▶ _TRAVAIL À RÉALISER_: Rédigez la suite de l'extrait sur le tiroir aux bijoux de la maison de famille, en reprenant après sa dernière phrase.

▶ _EXTRAIT DU TEXTE_:
Et je plongeais aussi dans le tiroir de droite,
celui qui, à mes yeux, contenait le trésor de cette maison :
les bijoux. Oh, pas de bijoux extraordinaires ; on parle ici des
bagues de fiançailles des aïeules, les
montres à gousset des grands-pères, la broche rapportée par mon
grand-père d'un voyage au Maroc, les perles de pacotille des vieux
colliers cassés – tout un petit monde bruissant d'histoires, de
chuchotements effarouchés, d'une mémoire à peine altérée qui
sent la poudre de riz, un peu fossilisée mais vivante encore,
remuant sous la cendre du temps qui est passé mais on s'en aperçoit
à peine dans cette maison, en tous cas le temps ne passe toujours
pas pour moi dans cette maison, vendue depuis longtemps mais toujours
vivante, remuante, chuchotante, théâtre bien réel de certains de
mes rêves, certaines nuits.

▶ _DONNÉES RECUEILLIES_:
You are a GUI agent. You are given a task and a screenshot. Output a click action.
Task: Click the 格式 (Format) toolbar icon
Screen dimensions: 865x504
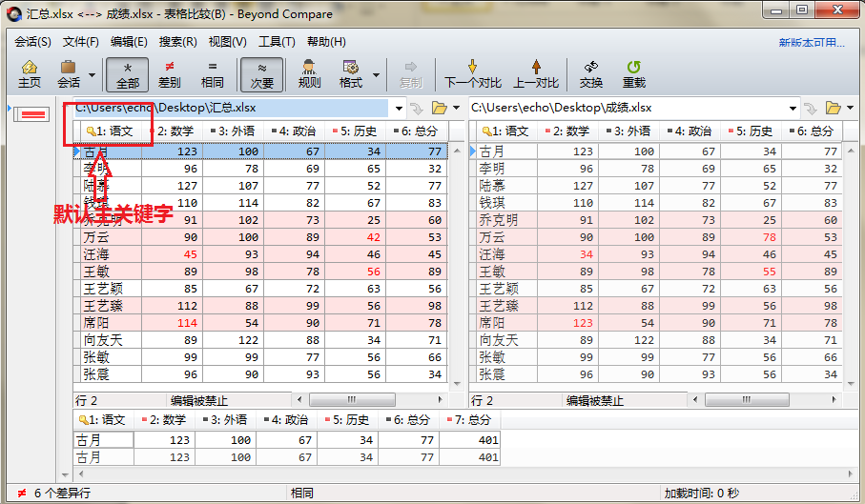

▶ _RÉPONSE À L'EXERCICE_:
La vieille machine à coudre qui
trônait dans la chambre de ma grand-mère ne fonctionne plus – et
je ne l'ai jamais vue fonctionner. Mais je sais que c'est celle sur
laquelle mon arrière-grand-mère s'usait les yeux, et aujourd'hui
encore, cette machine est celle qui tisse les souvenirs entre eux -
les lambeaux de tissus pieusement conservés dans les coffres et les
armoires, les courriers anciens dans leurs enveloppes jaunies qui ne
collent plus, les perles dépareillées sur mes colliers d'enfant, le tic-tac de la comtoise du
vestibule, les vieux rideaux de velours aux fenêtres de la salle à
manger, la lumière inégale fournie par le vieux lustre crasseux au
dessus de la table de la cuisine, la cafetière bleue à fleurs en
métal émaillé, les fragments des vieilles chansons chantonnés par
ma grand-mère - et qui accroche délicatement tout ce petit monde
révolu à mon présent - qui se révèle sous mes yeux grand
ouverts.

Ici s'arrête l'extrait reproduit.